### SOBRE A TAREFA
Pode dar continuidade à entrevista da BBC Brasil com Evo Morales, reproduzida abaixo, a partir da última resposta dele?

### TEXTO PARA LEITURA
= = = = = = =
BBC Brasil - O senhor continua recebendo ameaças de morte?

Morales - Tenho ouvido muitos companheiros jovens que dizem ter escutado que há muitas ameaças contra a minha vida. Eles dizem: se matam Evo, os primeiros que vamos matar aqui é o prefeito e o padre. Com certeza, há padres muito inclinados à direita. E é assim. Esse é o tipo de mensagem dos jovens no campo. É bárbaro. Outros companheiros dizem: Evo, se te matam, vai haver luta armada. Vamos fazer o maior levante da história deste país. Mas eu não tenho guardas-costas, sou uma pessoa sozinha, sou solteiro.

BBC Brasil - Na sua opinião, os Estados Unidos ficaram satisfeitos com o desfecho que foi dado ao recente conflito?

Morales - Quando as democracias não servem às políticas do império, o próprio império incentiva um golpe de Estado. Agora que nós, índios e indígenas somos poder político e estamos crescendo como poder político, é possível que eles façam alguma coisa contra a nossa democracia. As ditaduras sempre estiveram a serviço dos Estados Unidos. Na Venezuela, por exemplo, a todo momento querem derrocar Hugo Chávez, e tudo é feito a partir dos Estados Unidos. Agora, eles estão acompanhando muito o que está ocorrendo na Bolívia.
= = = = = = =
### DADOS PARA ANÁLISE
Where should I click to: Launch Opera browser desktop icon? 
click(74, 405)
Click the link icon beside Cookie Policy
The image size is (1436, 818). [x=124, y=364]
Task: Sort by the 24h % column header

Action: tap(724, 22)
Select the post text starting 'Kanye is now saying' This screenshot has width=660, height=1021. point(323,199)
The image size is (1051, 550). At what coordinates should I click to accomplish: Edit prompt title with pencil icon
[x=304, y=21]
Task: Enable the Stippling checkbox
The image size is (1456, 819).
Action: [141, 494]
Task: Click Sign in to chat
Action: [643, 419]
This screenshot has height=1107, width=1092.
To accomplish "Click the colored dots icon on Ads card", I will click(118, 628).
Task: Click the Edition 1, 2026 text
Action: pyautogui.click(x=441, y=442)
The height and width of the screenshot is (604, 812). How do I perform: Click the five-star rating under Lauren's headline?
= = = = = = =
### RESULTADO DA TAREFA
BBC Brasil - O senhor pretende concorrer às próximas eleições presidenciais?

Morales - Evo Morales será presidente. O MAS será governo e teremos o poder que necessariamente tem de ser do povo. Acredito muito no poder do povo e nos movimentos sociais. Para isso, tem de haver transparência dos ativistas do Estado, participação efetiva, uma democracia participativa que decida, que todos tenham o direito de decidir mediante um referendo, uma consulta.

BBC Brasil - O MAS é um movimento marxista?

Morales - Eu resgato muito alguns princípios do marxismo e do leninismo. Mas aqui não queremos importar ideologias. Trata-se de recuperar as formas de vivência dos povos indígenas. No movimento indígena, vive-se em coletividade, ou em comunidade de reciprocidade e solidariedade, na redistribuição da riqueza.

BBC Brasil - Como o senhor avalia o governo do presidente Lula no Brasil?

Morales - Estive na posse do Lula, conversei com ele em duas ocasiões, durante o Fórum Social Mundial de Porto Alegre e também nos encontramos em Cuba. Parece um governo muito interessante. Lula e seu gabinete estão decididos a defender os pobres, com a aplicação do programa Fome Zero. A posição do Brasil com relação à Organização Mundial do Comércio (OMS) também merece nosso apoio.

BBC Brasil - Os brasileiros não têm esta tradição, esta cultura de usar a folha de coca? Por que a coca é tão importante para os bolivianos?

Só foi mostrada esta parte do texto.